I would love to see the EU swiftly put down the law and make an example of Apple in this case. I'm sure it won't take too many 10% of global revenue-fines before they get in line.
Why should the EU fine 10% of Apple's global revenue when they're violating an EU-specific law? Shouldn't they just fine 10% of EU revenue?
> I'm sure it won't take too many 10% of global revenue-fines before they get in line.
I'm sure it won't take too many of those before Apple just decides to leave the EU wholesale, as it only accounts for around 10% of their own annual revenue.
It's global revenue (all the way up the ownership structure) because that closes one of the world's most obvious loopholes, where you create an EU-based subsidiary that takes a tiny commission for selling products/services from non-EU companies, therefore having minimal revenue to fine. The GDPR fine structure works the same way. Though, 10% is a limit, fines usually start smaller.

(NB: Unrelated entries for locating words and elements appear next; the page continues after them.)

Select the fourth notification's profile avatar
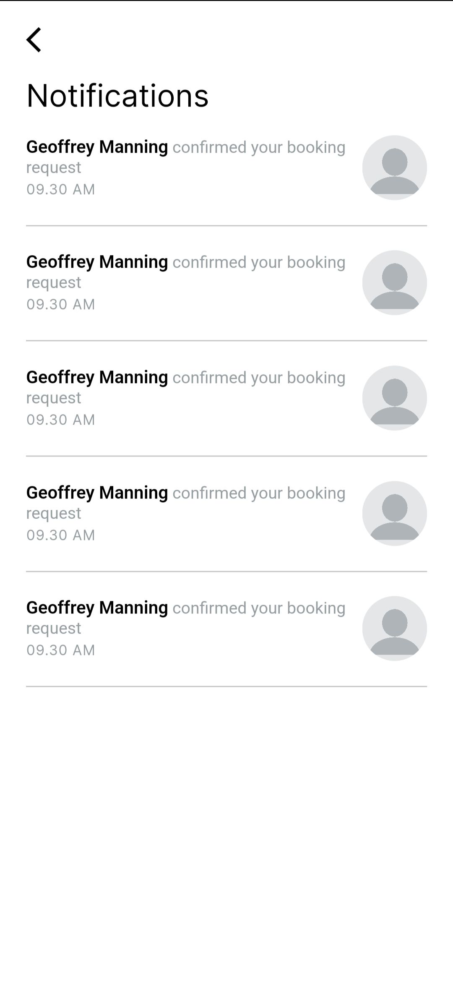Screen dimensions: 453x982 click(394, 513)
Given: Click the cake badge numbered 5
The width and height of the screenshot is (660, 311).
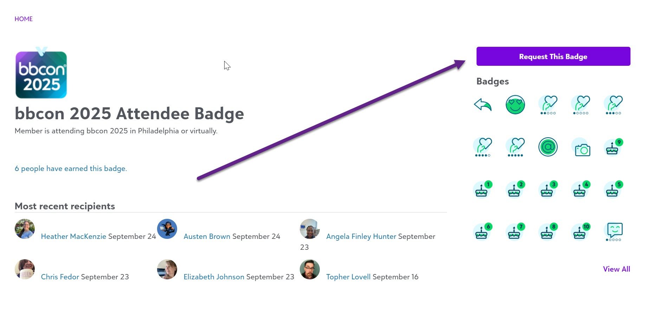Looking at the screenshot, I should coord(613,190).
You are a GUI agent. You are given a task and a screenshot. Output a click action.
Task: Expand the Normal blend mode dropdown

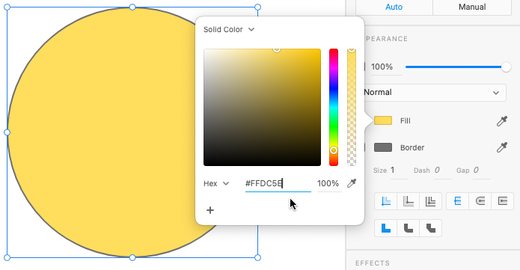(x=435, y=93)
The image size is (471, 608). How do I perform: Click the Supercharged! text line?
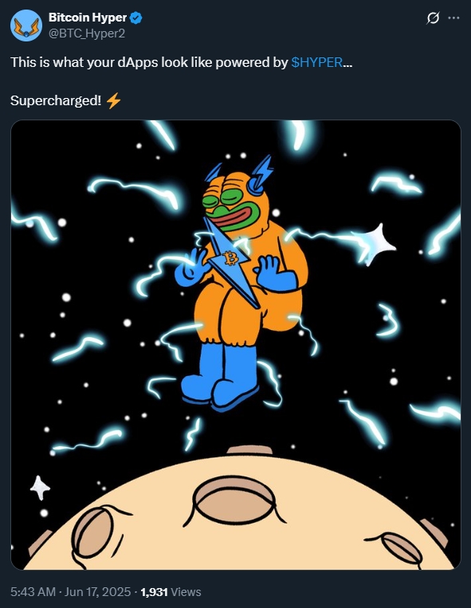tap(66, 101)
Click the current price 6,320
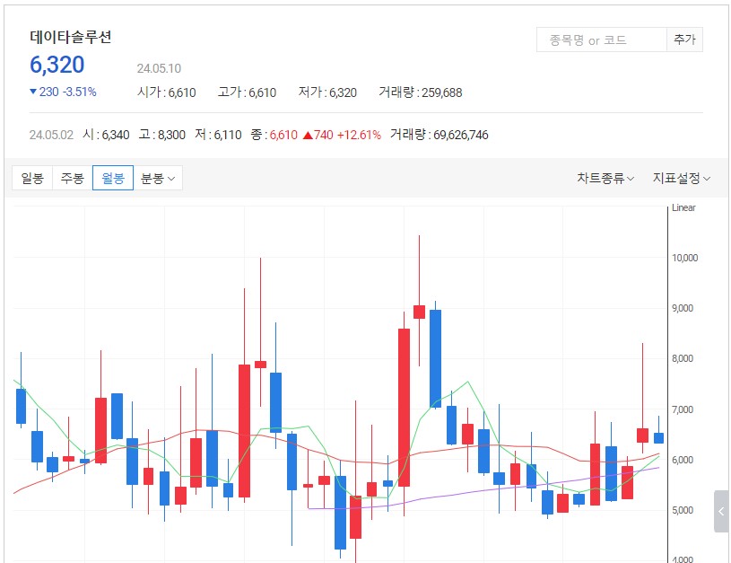Viewport: 731px width, 563px height. 57,65
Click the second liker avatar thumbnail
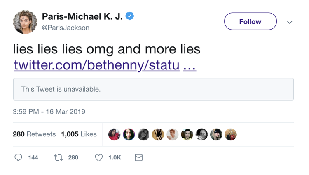Screen dimensions: 309x175 [x=129, y=134]

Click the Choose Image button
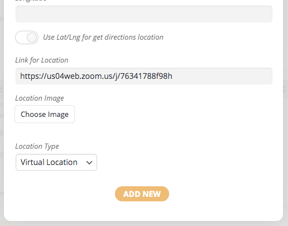point(45,114)
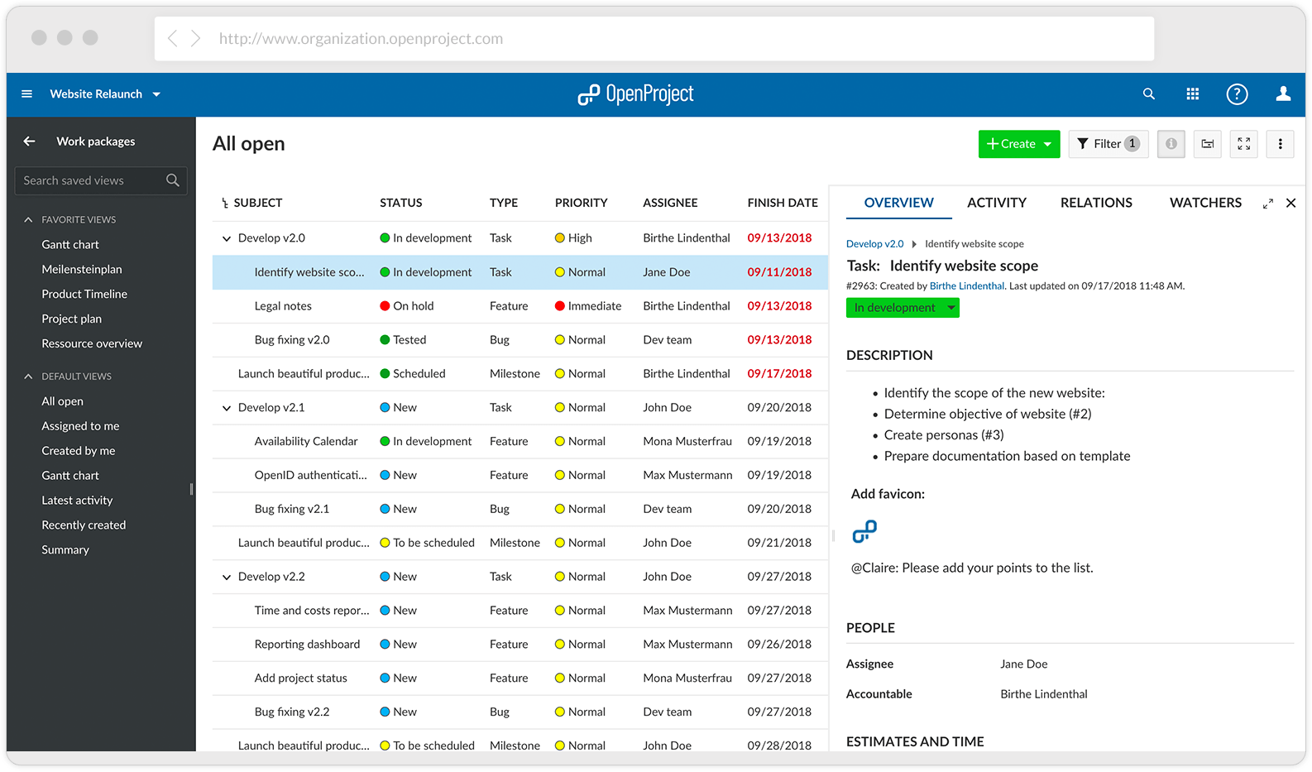Toggle the Filter button
Screen dimensions: 1312x772
click(x=1108, y=144)
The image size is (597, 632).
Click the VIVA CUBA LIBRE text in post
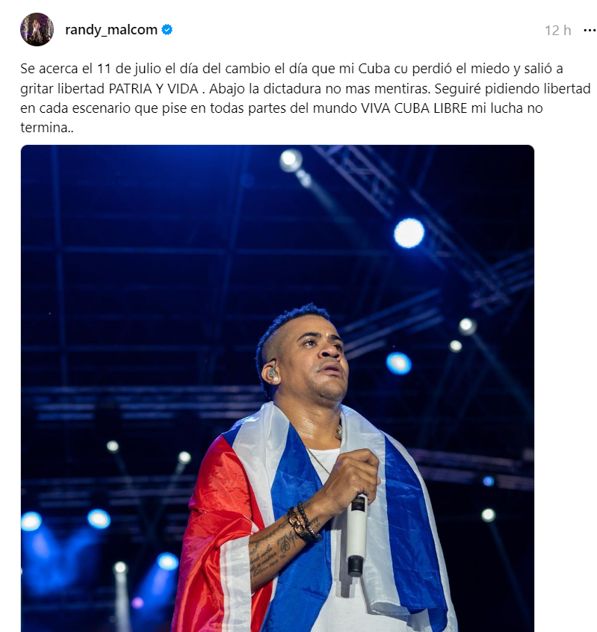point(414,108)
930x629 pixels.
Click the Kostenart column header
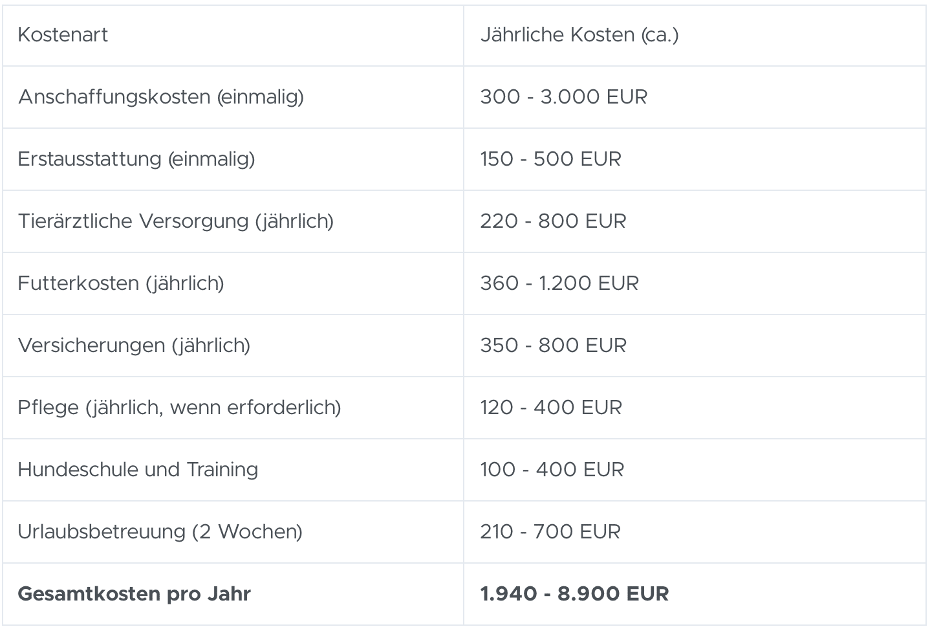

If you've read up on BEPS, or most forms of tax-minimization that occur in EU countries, it makes perfect sense that they'd expect that to happen.
That's true, I forgot about the subsidiary sneakiness that corps do all the time. My thought process when asking the question was that yesterday I'd read a discussion here on HN about the US District Court testimony where Tim Sweeny/Epic said that they had deliberately flouted and broken Apple's developer agreement; the argument was that this testimony "doesn't count" because it happened outside of the EU – despite Epic and Epic Sweden being the same business run by the same guy.
> I'm sure it won't take too many 10% of global revenue-fines before they get in line.
I'm sure it won't take too many of those before Apple just decides to leave the EU wholesale, as it only accounts for around 10% of their own annual revenue.